• **ЧТО СДЕЛАТЬ**:
Превратите в нумерованный список отрывок материала от строки с «Where should I» до строки с «[x=1606, y=999]» включительно. Пустые строки не включайте.

• **МАТЕРИАЛ ЗАДАНИЯ**:

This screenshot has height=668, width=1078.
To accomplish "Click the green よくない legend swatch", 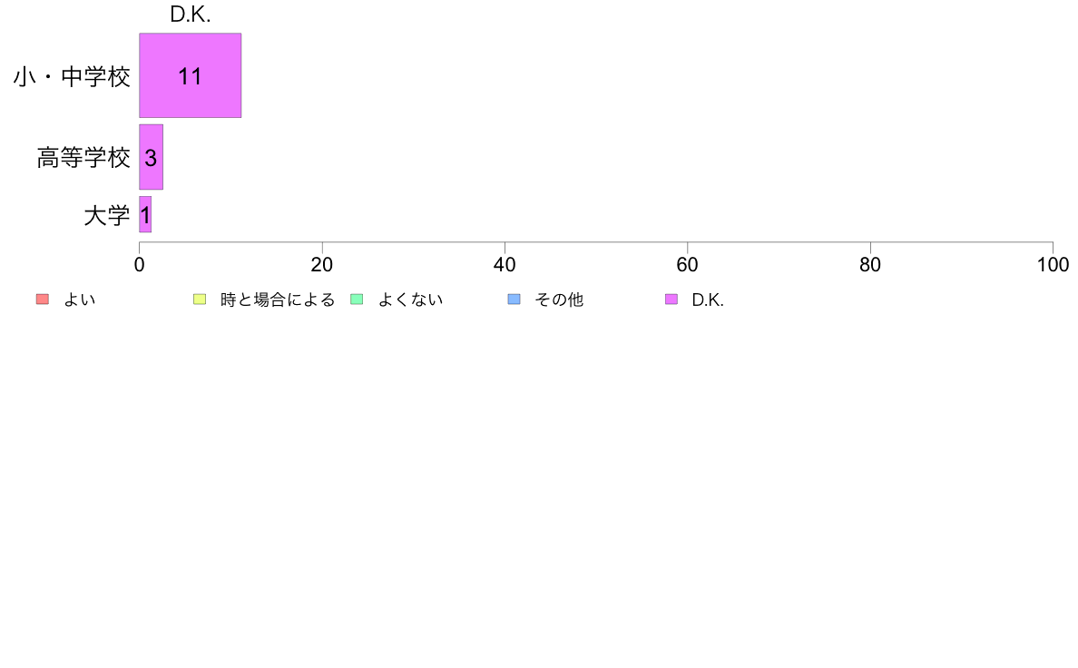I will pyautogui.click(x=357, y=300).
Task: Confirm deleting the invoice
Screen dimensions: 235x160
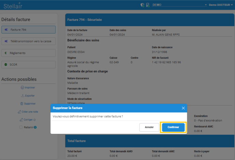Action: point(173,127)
...
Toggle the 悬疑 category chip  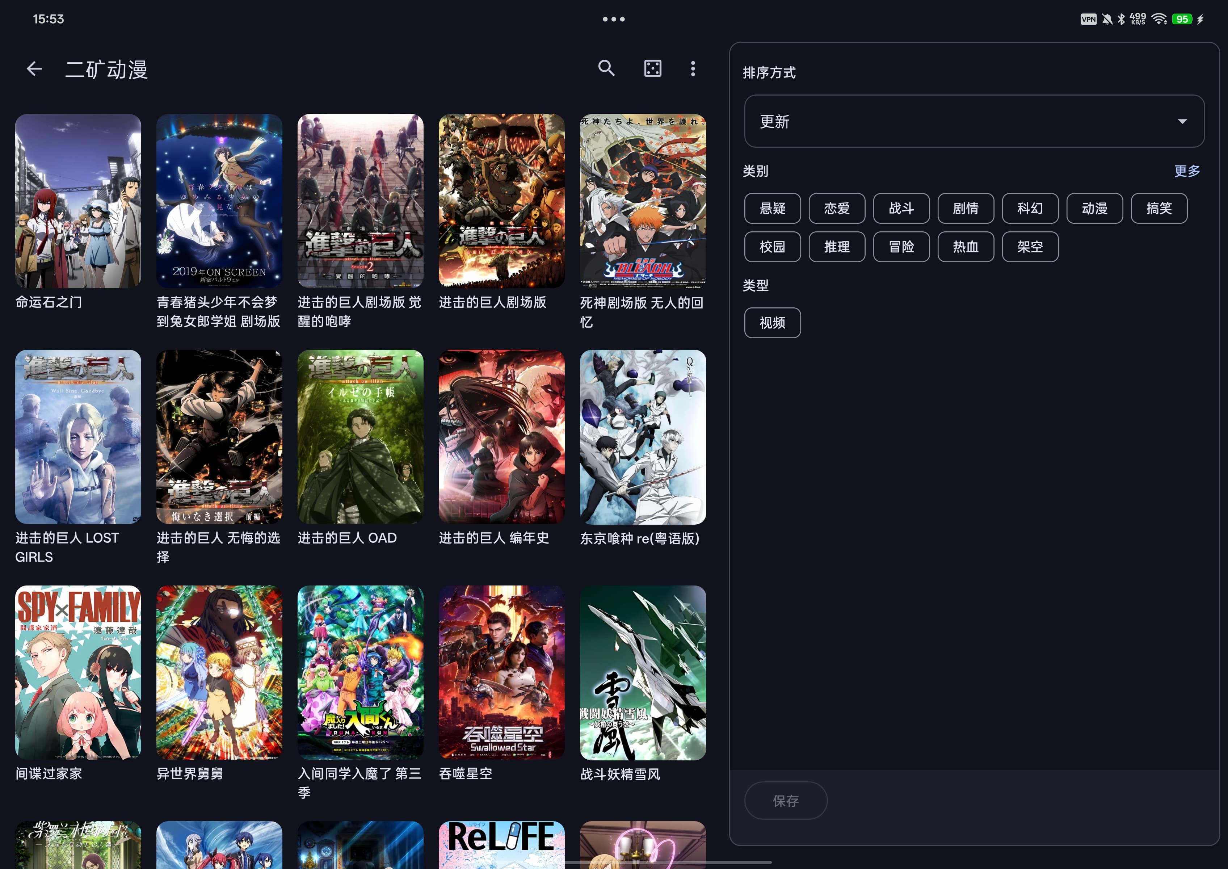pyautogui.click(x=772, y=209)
==
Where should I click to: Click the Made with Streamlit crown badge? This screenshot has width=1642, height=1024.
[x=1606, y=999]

• **РЕЗУЛЬТАТ**:
1. Where should I click to: Click the Made with Streamlit crown badge? This screenshot has width=1642, height=1024.
2. [x=1606, y=999]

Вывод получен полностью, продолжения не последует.